The Nova Scotia NDP will introduce permanent rent controls and build 1000 new affordable housing units in four years at an annual cost of $39.6 million.

The NDP received immediate pushback from Atlantica Party (AP) leader Jonathan Dean who told True North, “it is depressing but not surprising to see [the NDP] trot out the old-fashioned rent-control government intervention cliché.”

The announcement came in an August 3 media release in which the NDP criticized the Liberals for building “fewer than 200 new affordable housing units and…eliminating temporary rent controls leaving people vulnerable to skyrocketing rent increases.” 

The NDP’s housing promise is an integral part of their campaign for the upcoming August 17 provincial election. A recent poll conducted by Mainstreet research found that the NDP has 22% support, behind the Progressive Conservatives (30.3%) and Liberals (42.4%).

Nova Scotia NDP leader Gary Burrill claimed that “rent control is the best solution to ensure people can stay in their homes while supply increases.” Dean disagrees, saying that “Mr. Burrill’s statement is contradictory since rent control destroys supply, supply will not increase and upward pressure on rents will be greater. If you own a packet of land, why build affordable housing or rental units if rent control exists to limit your profits and create hassles with bad renters? Better to build condos or something else. Where is the supply increase?”

Halifax’s current vacancy rate of 1.9% is the second-lowest of all Canada’s major cities. Fraser Institute Economist Livio Di Matteo explained in 2019 that the two main reasons Canadian would-be renters are facing low vacancy rates is because of “rising demand and tight supply. And rent controls only exacerbate the situation.” 

Rent control “is good for politicians, good for current renters and bad for everyone else, especially people needing accommodation – it is a typical lazy political position that is bad for Nova Scotia overall – this is the type of bad political decision-making we want to eliminate,” said Dean.

AP worries that the artificial nature of affordable housing and rent control leads to problems such as saddling “landlords with unreasonable regulations.” AP instead advocates for a “common sense approach to affordable housing.”
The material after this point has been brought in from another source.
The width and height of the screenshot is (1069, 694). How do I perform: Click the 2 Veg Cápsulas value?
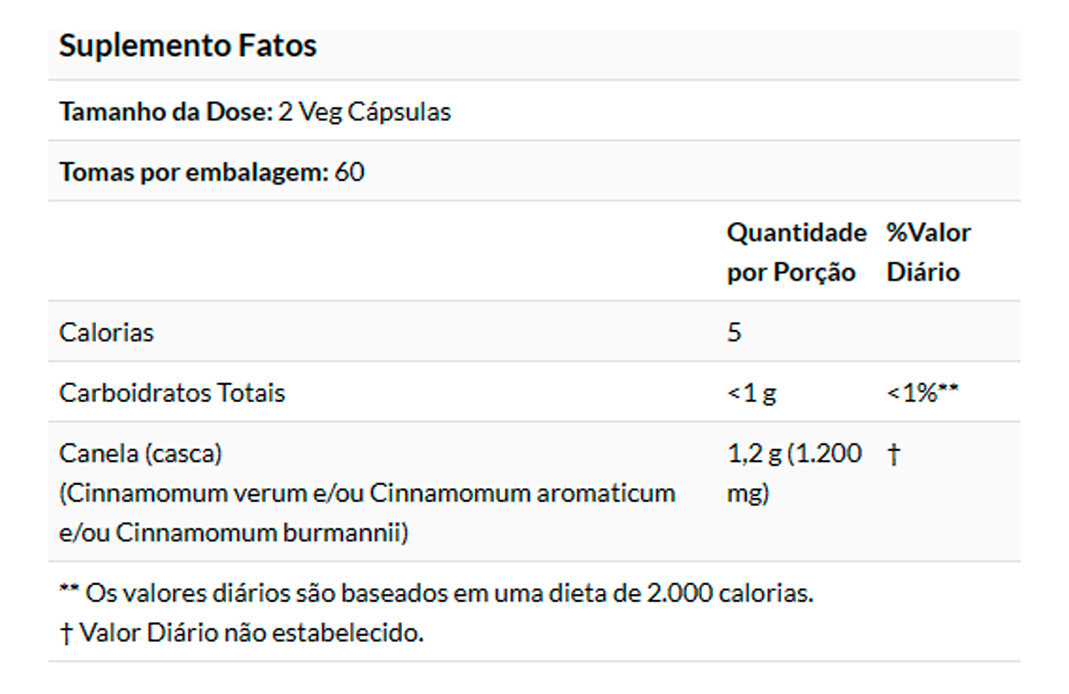[365, 112]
“If there is a shortage of rental units and affordable housing, then AP will press cities to alter the municipal codes, so it is profitable to build them,” said Dean. He wants to “get the free market involved…simplify building codes, make rental codes more owner-friendly, encourage more private ownership, allow very low-cost mini-apartments, semi-dorm style living, pod sleepers, and very tiny homes, lower municipal charges and taxes.”